- **EXERCISE REQUIREMENTS**
The complete listing should be restated exactly.

- **SOURCE DATA**

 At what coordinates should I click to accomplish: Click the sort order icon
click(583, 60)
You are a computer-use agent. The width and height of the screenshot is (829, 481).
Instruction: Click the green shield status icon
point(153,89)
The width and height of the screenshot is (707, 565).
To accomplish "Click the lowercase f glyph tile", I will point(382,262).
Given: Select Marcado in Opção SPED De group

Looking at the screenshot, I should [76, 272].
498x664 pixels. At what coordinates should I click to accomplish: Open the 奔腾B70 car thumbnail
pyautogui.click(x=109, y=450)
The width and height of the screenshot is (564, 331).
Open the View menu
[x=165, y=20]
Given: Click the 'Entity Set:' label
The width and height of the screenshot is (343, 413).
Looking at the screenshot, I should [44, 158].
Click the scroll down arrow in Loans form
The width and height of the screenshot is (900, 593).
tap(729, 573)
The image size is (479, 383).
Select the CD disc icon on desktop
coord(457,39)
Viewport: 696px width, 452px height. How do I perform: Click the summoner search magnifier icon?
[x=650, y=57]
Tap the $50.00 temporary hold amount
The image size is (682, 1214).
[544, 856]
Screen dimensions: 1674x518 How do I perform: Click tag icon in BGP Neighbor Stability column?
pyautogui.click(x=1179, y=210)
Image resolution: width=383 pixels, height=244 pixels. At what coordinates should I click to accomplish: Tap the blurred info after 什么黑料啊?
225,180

- **TASK ANSWER**
 At what coordinates should I click to accomplish: Click the sort order icon
click(583, 60)
You are a computer-use agent. The width and height of the screenshot is (829, 481).
Instruction: Click the green shield status icon
point(153,89)
The width and height of the screenshot is (707, 565).
To accomplish "Click the lowercase f glyph tile", I will point(382,262).
Given: Select Marcado in Opção SPED De group

Looking at the screenshot, I should [76, 272].
498x664 pixels. At what coordinates should I click to accomplish: Open the 奔腾B70 car thumbnail
pyautogui.click(x=109, y=450)
The width and height of the screenshot is (564, 331).
Open the View menu
[x=165, y=20]
Given: Click the 'Entity Set:' label
The width and height of the screenshot is (343, 413).
Looking at the screenshot, I should [44, 158].
Click the scroll down arrow in Loans form
The width and height of the screenshot is (900, 593).
tap(729, 573)
The image size is (479, 383).
Select the CD disc icon on desktop
coord(457,39)
Viewport: 696px width, 452px height. How do I perform: Click the summoner search magnifier icon?
[x=650, y=57]
Tap the $50.00 temporary hold amount
The image size is (682, 1214).
[544, 856]
Screen dimensions: 1674x518 How do I perform: Click tag icon in BGP Neighbor Stability column?
pyautogui.click(x=1179, y=210)
Image resolution: width=383 pixels, height=244 pixels. At what coordinates should I click to accomplish: Tap the blurred info after 什么黑料啊?
225,180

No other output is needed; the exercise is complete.